Ainsi l’Oiseau qui nous arrête, rêveurs, à son plumage, son vol, ou son chant, est le point de mire, aussi du chasseur, ou du naturaliste; cette fois, pour figurer à table, ou sous les vitres d’un musée; et lui-même, en cet instant ou moi, je l’admire comme œuvre d’art, il joue, tout ingénu, son rôle d’être, de vivant, qui ne vole pas pour nous montrer son adresse, mais pour chasser, ne lisse pas ses plumes par coquetterie, mais par prévoyance, — réalise enfin ce tour de force d’être poëtique, en vaquant aux tâches de vie les plus positives.

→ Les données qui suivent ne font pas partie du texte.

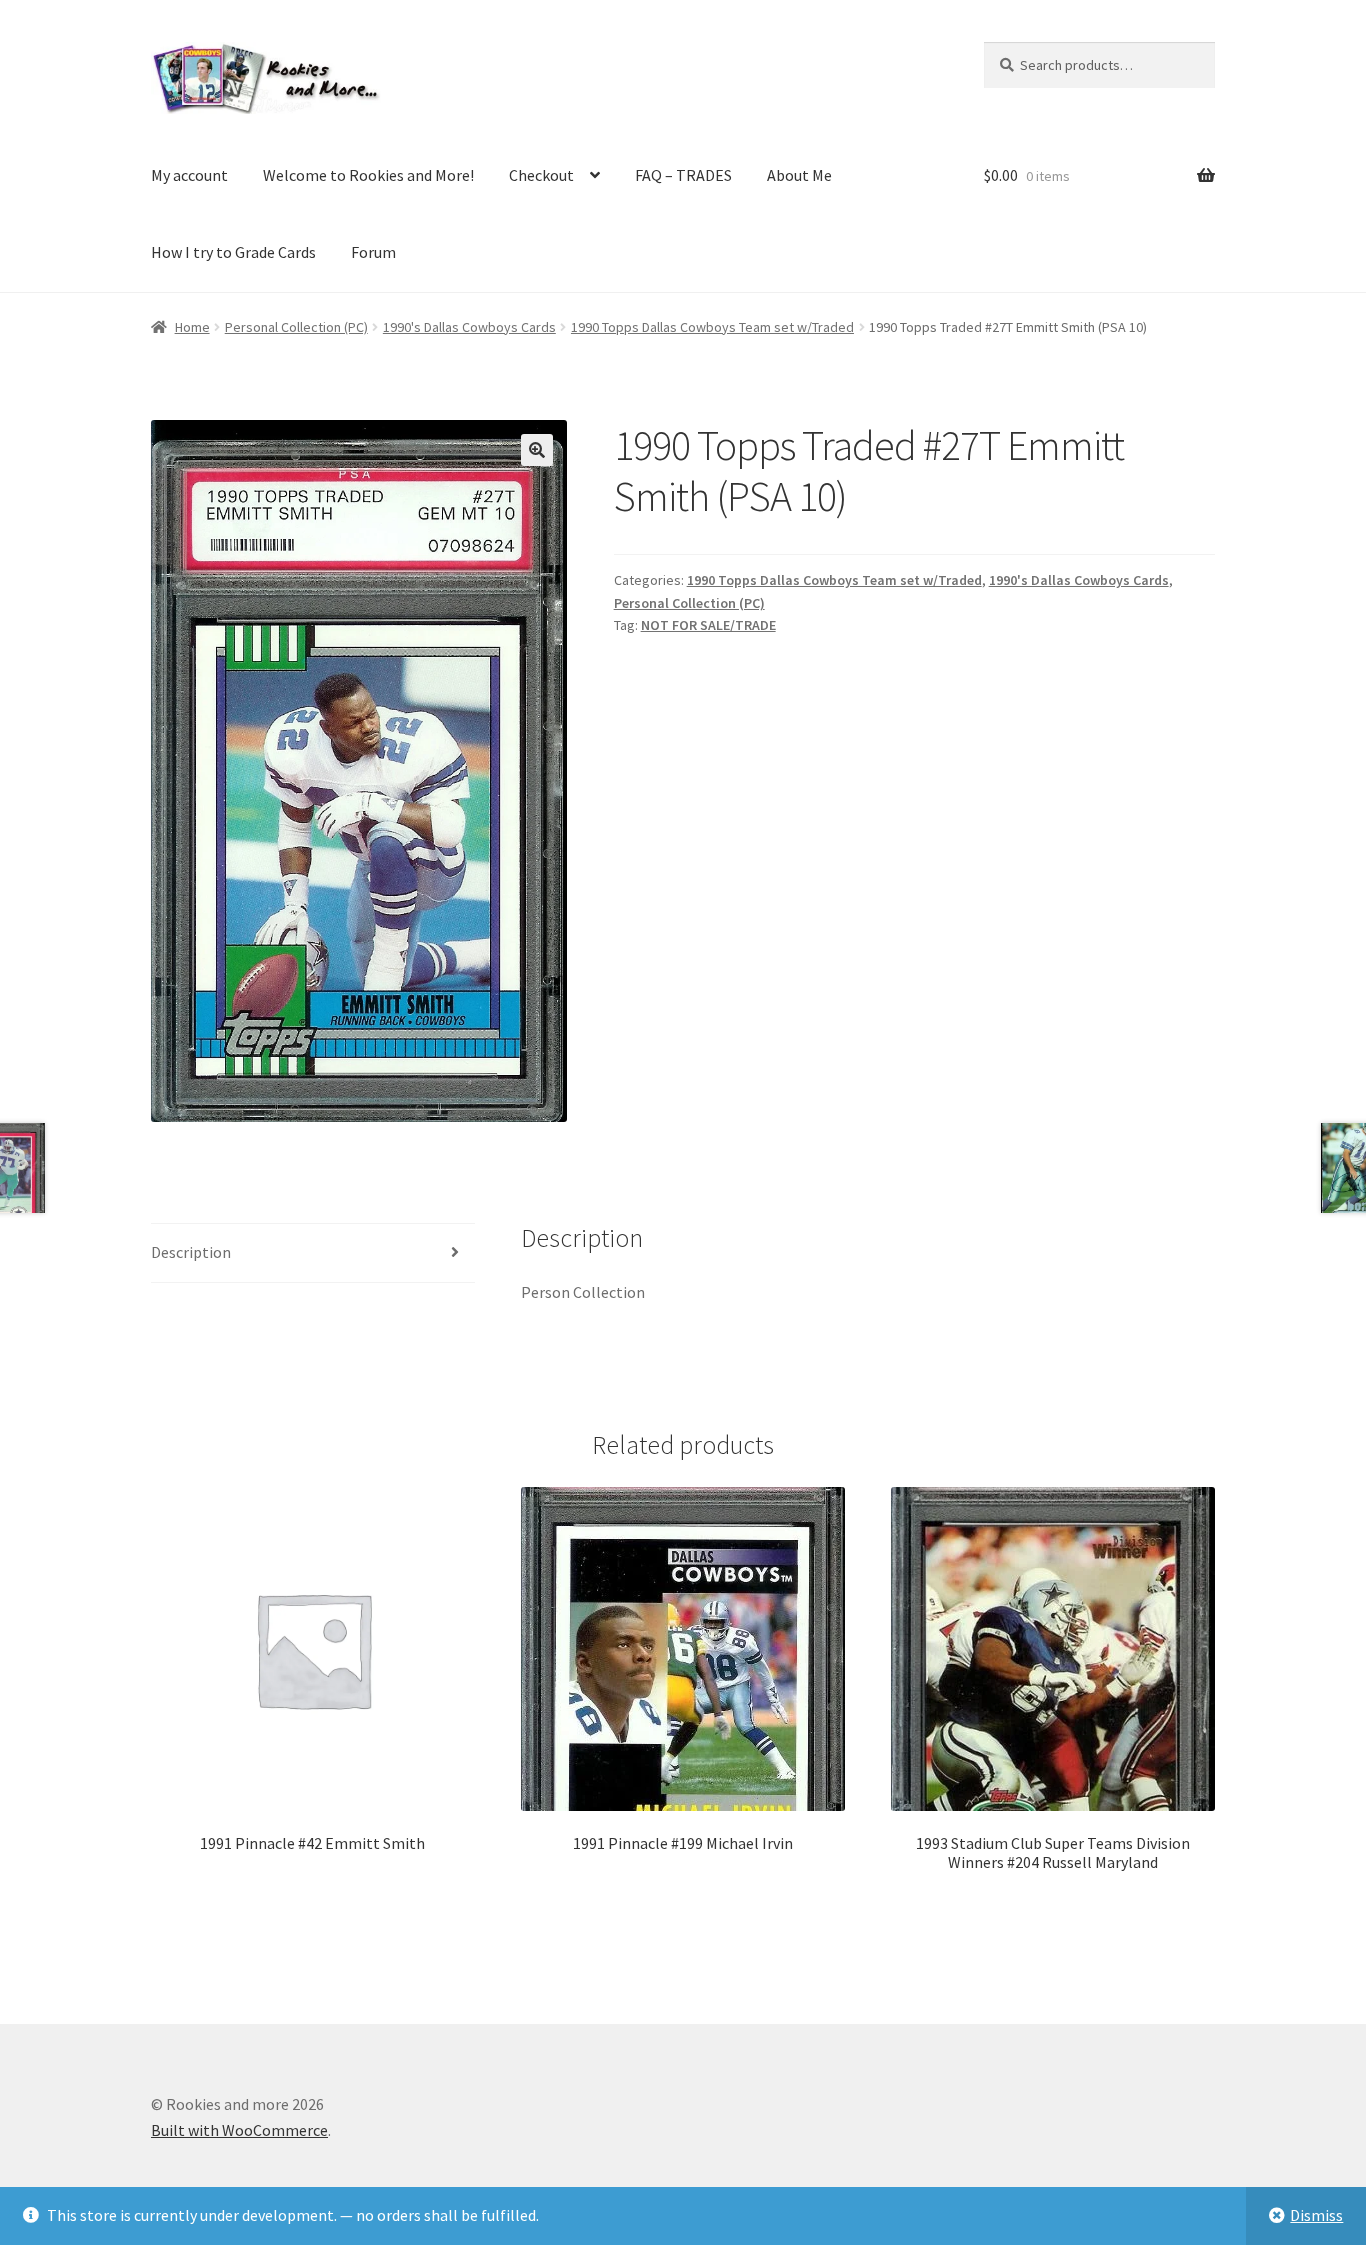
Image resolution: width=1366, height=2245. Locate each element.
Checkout (541, 175)
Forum (373, 252)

Par là se peut démêler la part, si mail connue, de l’homme en les phénomènes du beau: quand il se croit spectateur passif, il collabore au jeu de scène; et l’activité sympathique qu’il prête tout entière au monde ouvert devant ses yeux, est — au moins pour une moitié, sortie de son imagination personnelle, de sa sympathie. En attendant le regard d’une intelligence, le beau. le laid vivent, si l’on veut; mais vivent d’une existence virtuelle; ils sont «en puissance» et pour se réaliser, être littéralement le «beau» — ou le laid, il leur faut cette force de dégagement: l’âme humaine. Ainsi l’énergie lumineuse ne devient lumière que dans un œil.